Article paru dans L'Alouette, La petite gazette des jeunes libres-plumes de France, le 6 septembre 2013

« Vous avez mis les peuples au collège. Eh bien, on s’embête ferme dans vos collèges ! On prend des vacances de temps en temps. Les révolutions sont nos vacances. » Bernanos, Nous autres Français, 1939

            Vous avez mis les peuples au collège et voici qu’ils font le mur. Vous aurez beau le replâtrer, ce mur, vous n’en saurez cacher longtemps la pourriture. Car il s’écroule déjà sous son propre poids, fondé qu’il est sur un sable fuyant. Vous avez mis les peuples au collège et voici que leur chahut s’organise. Mais pas comme d’habitude, barricade et guillotine. Ils commencent à comprendre que vous sauriez recycler jusqu’à leur rébellion, détourner contre eux-mêmes leur mépris et leur haine. Que vous sauriez fort bien leur vendre la corde pour qu’ils se pendent entre eux. Alors, ils font autrement, ils inventent, ils innovent, ils subvertissent votre subversion. La soupe que vous leur servez, ils ne la digèrent plus. Ils la trouvent indigeste. Ils ne vous la renversent pas sur la tête, ils ne mettent pas les pieds dans le plat. Ils vous disent simplement non merci. Vous repartirez bientôt avec vos marmites pleines.

            Vous avez mis les peuples au collège et vous leur avez dit : « Indignez-vous ». Ils vous ont pris au mot, mais sans hypocrisie. Ils ont senti la magouille. Ils n’ont pas bien repassé vos leçons. Ils ont renoncé à l’indignation sélective. Ils ont compris que s’indigner de concert avec vous, ce serait bachoter vos mensonges. Ils ont mesuré combien vos mots étaient pipés et vos schémas grossiers. Ils ne séparent plus artificiellement culture et politique, écologie et dignité humaine, famille et biotope, mainmise financière sur le travail et mainmise technique sur le vivant, dérégulation économique et déconstruction sociétale, PMA et OGM. Ils ne confondent plus décence commune et ordre moral, responsabilité civique et intérêt partisan, service public et idéologie étatique.

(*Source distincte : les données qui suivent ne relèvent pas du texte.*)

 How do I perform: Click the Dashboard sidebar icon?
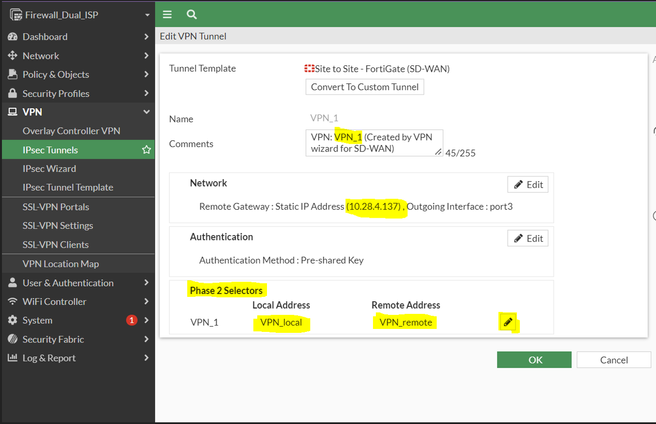tap(12, 37)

            Vous prétendiez faire de la jeunesse votre priorité, mais à peine quitte-t-elle la cour fermée de ses écrans que vos surveillants sonnent l’alarme et que vous débarquez avec vos maîtres-fouines. Témoin le 31 août dernier. Les Veilleurs – dont j’étais – achevaient tranquillement leur première marche estivale par une dernière étape à Paris, après avoir parcouru près de 400 km de Rochefort à Nantes. Depuis un mois, l’itinéraire était annoncé, simple et droit comme l’honneur : de la Défense à la Concorde. Alors qu’une trentaine de Veilleurs marchaient quelque part entre Saint-Nazaire et Couëron, l’intimidation commençait au téléphone, absurde et maladroite. Beaucoup de bruit pour rien : des appels tardifs, des communiqués ambigus, des arrêtés grandiloquents, des centaines de policiers inutilement mobilisés – et pour beaucoup dégoûtés du triste jeu auquel on les fait jouer. Les photos du 31 parlent d’elles-mêmes : oui, c’était bien pour nous que ces dizaines de fourgons remplissaient le bas des Champs et la Concorde, pour nous qui venions paisiblement veiller sur la Mémoire & l’espérance.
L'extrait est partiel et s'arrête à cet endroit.